En commémorant le 14 juin, nous ne pouvons oublier les graves violations des droits de l’homme qui ont eu lieu, en particulier après 2016. Des milliers de juges, de procureurs, de policiers, de militaires, d’enseignants et de personnes appartenant à différentes professions ont été licenciés, arrêtés, leurs biens ont été confisqués, leurs biens privés ont été placés sous tutelle et leurs institutions ont été systématiquement pillées, sans qu’un procès équitable ait été mené. Ce processus a profondément ébranlé non seulement l’indépendance du pouvoir judiciaire, mais aussi le sentiment de justice de la société
. De plus, ces violations du droit se poursuivent aujourd’hui encore et créent un grave sentiment d’insécurité juridique dans toutes les couches de la société. La Turquie est malheureusement qualifiée de « prison à ciel ouvert » par l’opinion publique internationale. Dans un pays où les citoyens s’inquiètent pour leurs biens, leur vie et leur liberté, il est impossible de parler d’indépendance de la justice et d’un environnement sûr pour l’exercice des droits.

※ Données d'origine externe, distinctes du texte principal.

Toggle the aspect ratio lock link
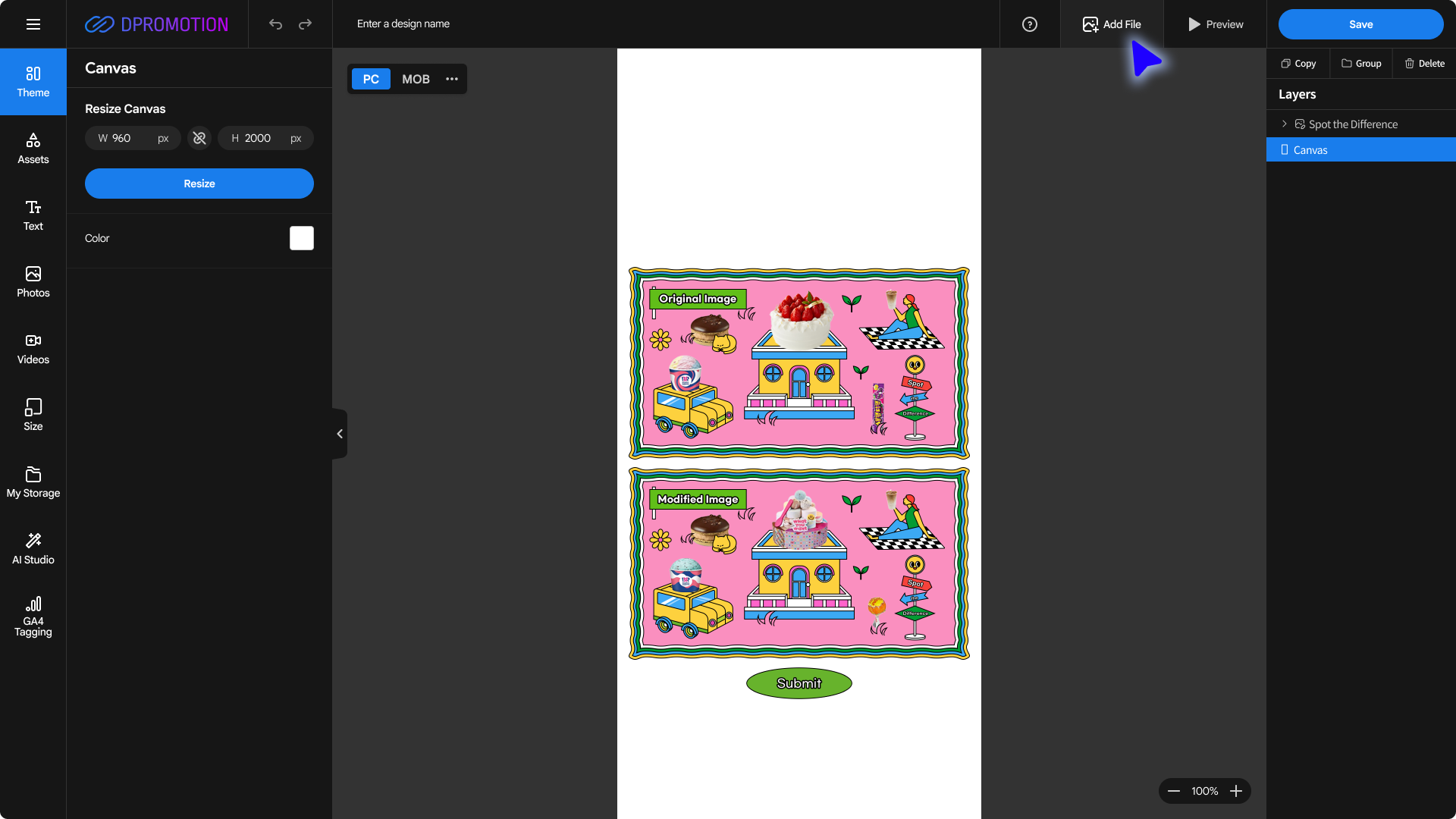 [199, 138]
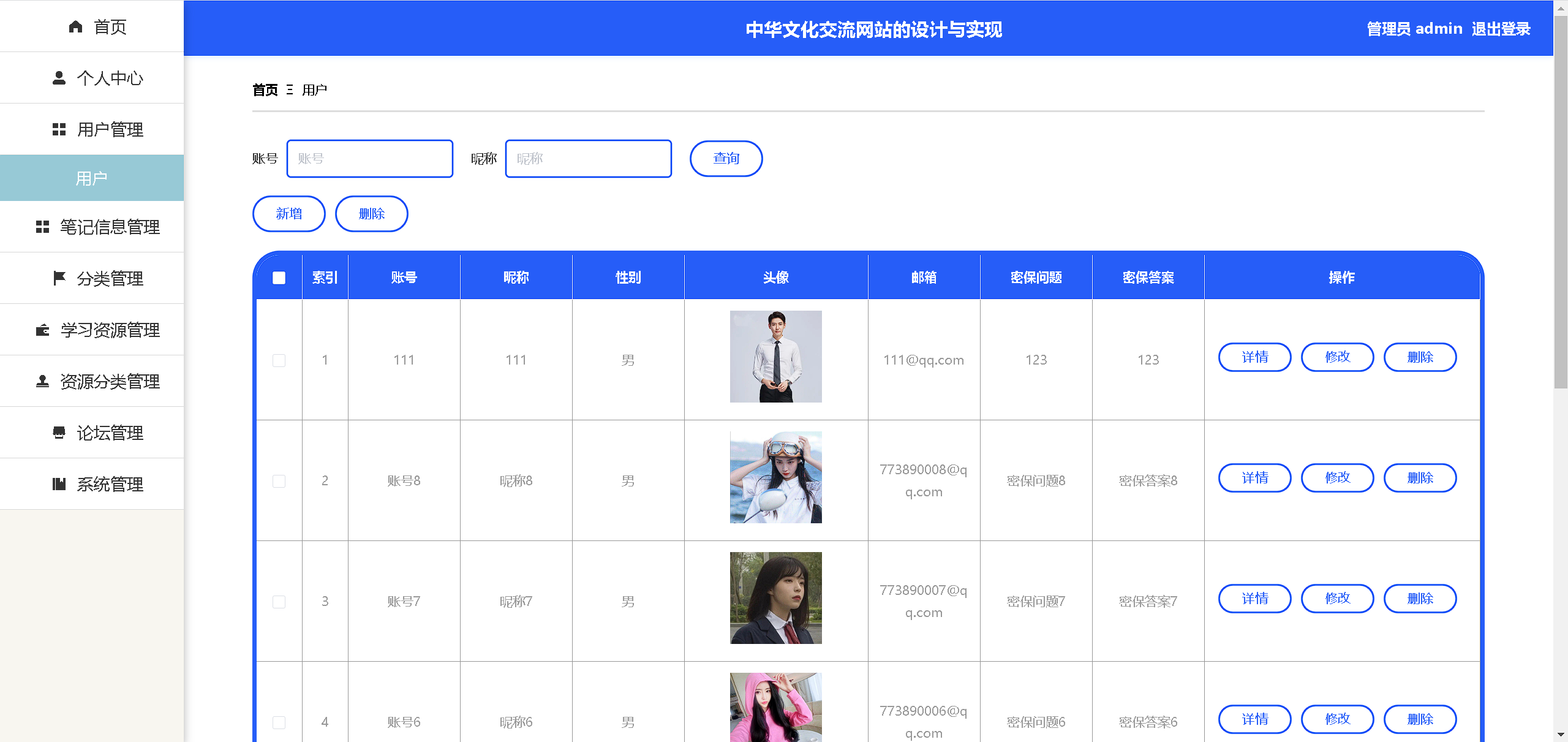
Task: Click the flag icon beside 分类管理
Action: pos(59,279)
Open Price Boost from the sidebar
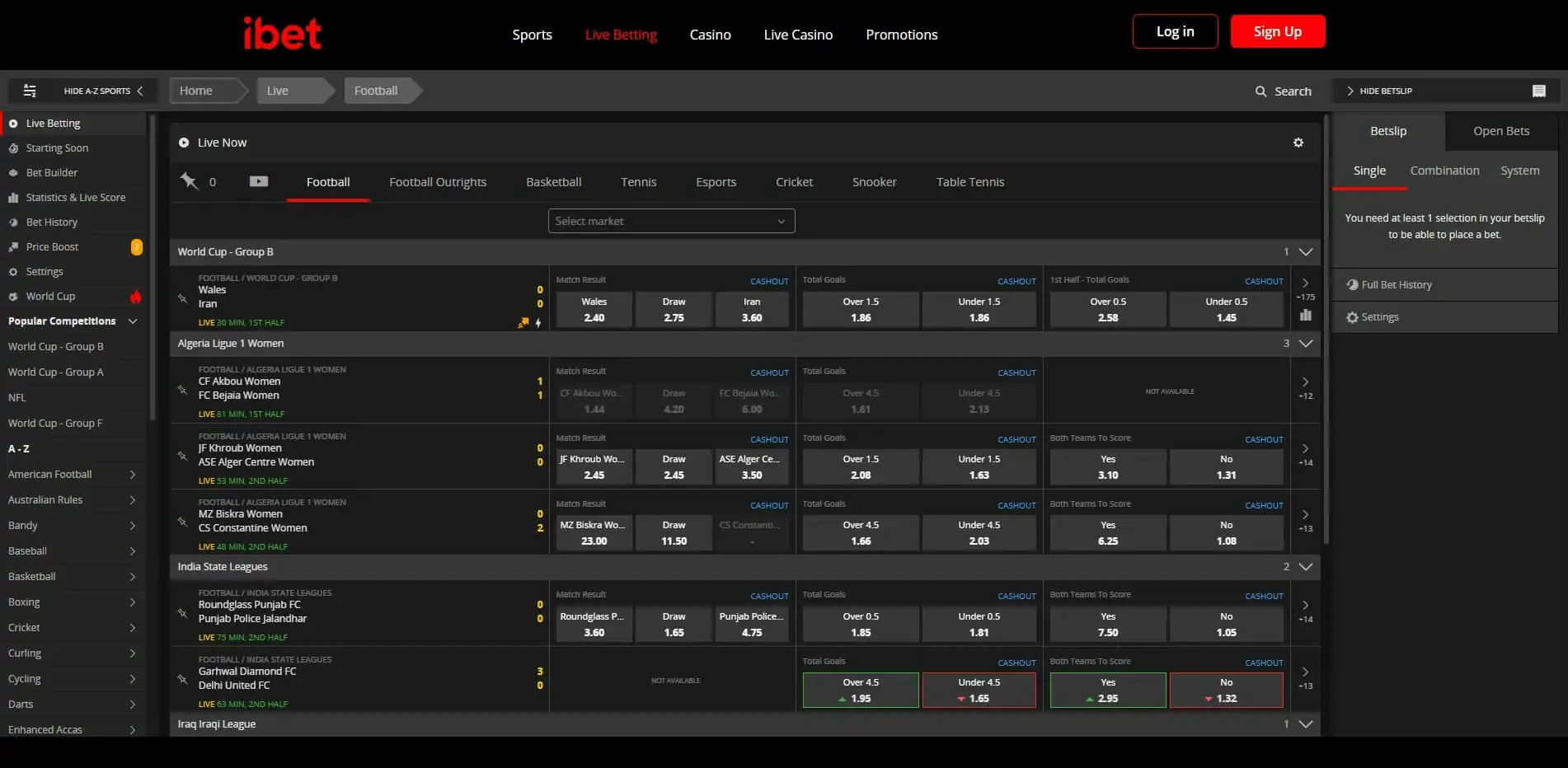The height and width of the screenshot is (768, 1568). tap(53, 246)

Aujourd’hui, en tant que juristes, nous savons que nous avons la lourde responsabilité de ne pas nous contenter de constater ces pertes, mais de lutter pour la reconstruction d’un ordre juridique équitable. Car la violation du droit à un procès équitable n’entraîne pas seulement des préjudices individuels, elle sape également les fondements mêmes de la démocratie. Le droit à un procès équitable est le plus souvent bafoué dans les États autoritaires. C’est pourquoi ce droit doit être retiré du champ du droit interne des États et faire l’objet d’une clarification et d’une garantie au niveau international. Cette responsabilité doit être la mission commune de toutes les instances internationales. En effet, les États ont parfois tendance, pour diverses raisons, à s’écarter de l’objectif d’équité de leurs procès. Il est donc du devoir des juristes de rappeler cette responsabilité aux organisations internationales.
Le droit à un procès équitable n’est pas seulement une garantie de liberté pour les accusés, mais aussi pour toute la société. Lorsque ce droit est bafoué, la démocratie est affaiblie et la vérité est étouffée. En tant que juriste, je renforce chaque jour davantage ma conviction que le principe d’un procès équitable doit être protégé. Car la justice ne s’impose pas par le silence, mais par une résistance déterminée. Si nous ne faisons pas entendre notre voix aujourd’hui, demain, même le silence deviendra une complicité. Fort de cette conviction, je crois que la lutte pour la justice n’est pas un choix, mais une obligation de protéger la dignité humaine.